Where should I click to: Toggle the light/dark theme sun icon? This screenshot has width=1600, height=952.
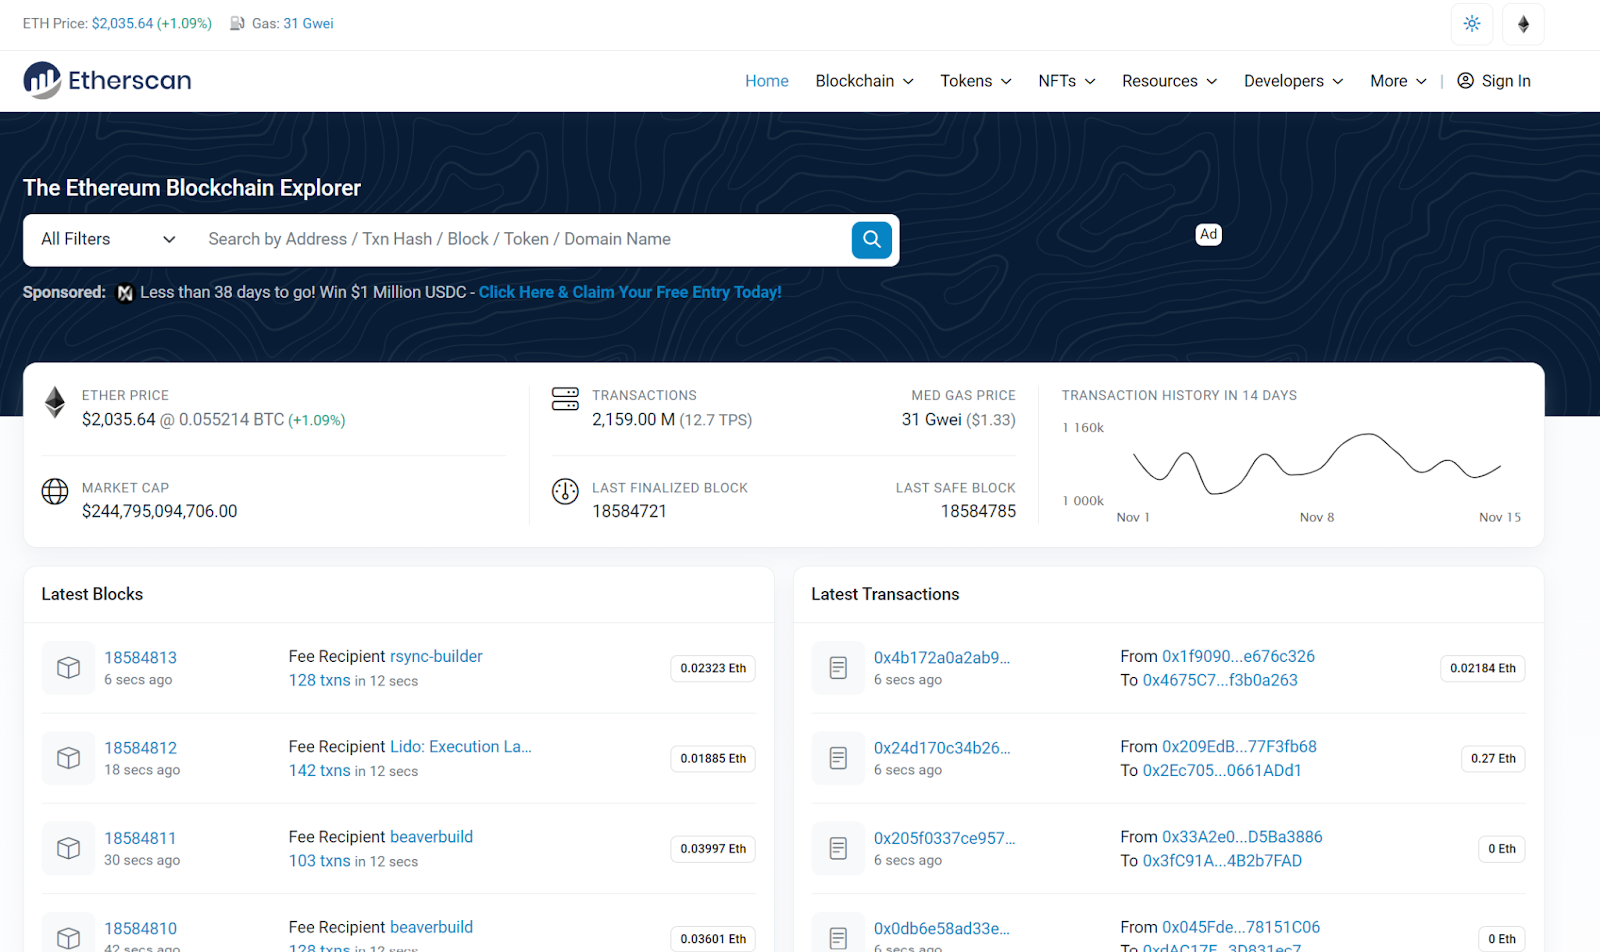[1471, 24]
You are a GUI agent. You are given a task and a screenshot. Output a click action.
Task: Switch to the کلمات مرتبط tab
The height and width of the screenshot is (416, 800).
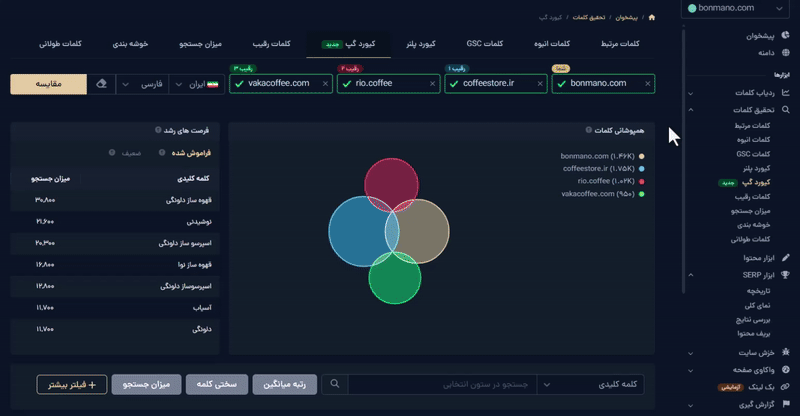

> How to complete this task: Starting at the line that contains "You are a GUI", write out every line through the end of the entries, both ends included, without any pictures.

> Output of the exercise:
You are a GUI agent. You are given a task and a screenshot. Output a click action.
Task: Switch to the کلمات مرتبط tab
The height and width of the screenshot is (416, 800).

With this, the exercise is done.